Déjouer les démons intérieurs par Padmasambhava

Compagnon

Matthieu Ricard, Chemins Spirituels, petite anthologie des plus beaux textes tibétains

Chapitre : Écarter les obstacles et progresser dans la pratique – déjouer les démons intérieurs.

Jatsön Nyingpo (1585-1656)

Conseils donnés par Padmasambhava à Nyang Ben Tindzin Zangpo.

Il y a autant de pratiquants du Dharma que d'étoiles dans le ciel, mais ceux qui parmi eux ignorent les obstacles tendus par les « démons » sont encore plus plus rares que le soleil et la lune. Sans ces obstacles, il serait plus facile d'atteindre la libération que d'accomplir des actes méritoires pendant une seule année. Aussi est-il nécessaire d'identifier ces démons et de les déjouer.

Au début, alors que vous êtes prisonniers dans le monde de souffrance du samsara, vous avez peut-être un peu de foi dans le Dharma, mais voici que le démon de l'attachement à la réalité grossière et celui de la paresse emportent cette foi. Haïssant vos ennemis, attachés à ceux qui vous sont chers, obsédés par l'esprit de compétition, emportés par les activités mondaines, sans plus penser à la mort vous remettez toujours à plus tard votre pratique pour vous livrer à d'illusoires occupations. Voilà ce qu'on appelle le « démon ».

Pour confronter ce démon, mettez-vous en quête d'un maître qualifié qui suscitera en vous une foi indéfectible, réfléchissez sur l'impermanence et la mort pour engendrer un courage sans faille, et délaissez les activités mineures pour vous consacrer à la grande tâche du Dharma.

## [CONSIGNE 1]
Les affirmations suivantes concordent-elles avec le texte sur les démons intérieurs ? Répondez à chacune par oui ou par non, en citant mot pour mot les termes du texte qui tranchent.
(a) Il est nécessaire d'identifier les démons et de les déjouer.
(b) Le démon de la paresse renforce la foi dans le Dharma.
(c) Pour confronter ce démon, il est conseillé de réfléchir sur l'impermanence et la mort.
## [CONSIGNE 2]
Transcrivez sans rien changer le passage du texte sur les démons intérieurs qui va de « Pour confronter ce » jusqu'à « tâche du Dharma. » inclus.

## [ENREGISTREMENTS AFFICHÉS]
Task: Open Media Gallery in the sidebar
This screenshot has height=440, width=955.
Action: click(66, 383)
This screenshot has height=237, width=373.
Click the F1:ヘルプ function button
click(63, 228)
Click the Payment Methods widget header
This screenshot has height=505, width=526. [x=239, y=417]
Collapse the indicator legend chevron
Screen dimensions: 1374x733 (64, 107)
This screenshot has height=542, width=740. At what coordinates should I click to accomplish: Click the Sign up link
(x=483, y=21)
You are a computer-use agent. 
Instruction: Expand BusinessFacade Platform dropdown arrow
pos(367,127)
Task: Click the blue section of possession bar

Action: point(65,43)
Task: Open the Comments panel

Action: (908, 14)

## [CORRIGÉ 1]
(a) Oui : « Aussi est-il nécessaire d'identifier ces démons et de les déjouer. »
(b) Non : « voici que le démon de l'attachement à la réalité grossière et celui de la paresse emportent cette foi ».
(c) Oui : « réfléchissez sur l'impermanence et la mort pour engendrer un courage sans faille ».

## [CORRIGÉ 2]
Pour confronter ce démon, mettez-vous en quête d'un maître qualifié qui suscitera en vous une foi indéfectible, réfléchissez sur l'impermanence et la mort pour engendrer un courage sans faille, et délaissez les activités mineures pour vous consacrer à la grande tâche du Dharma.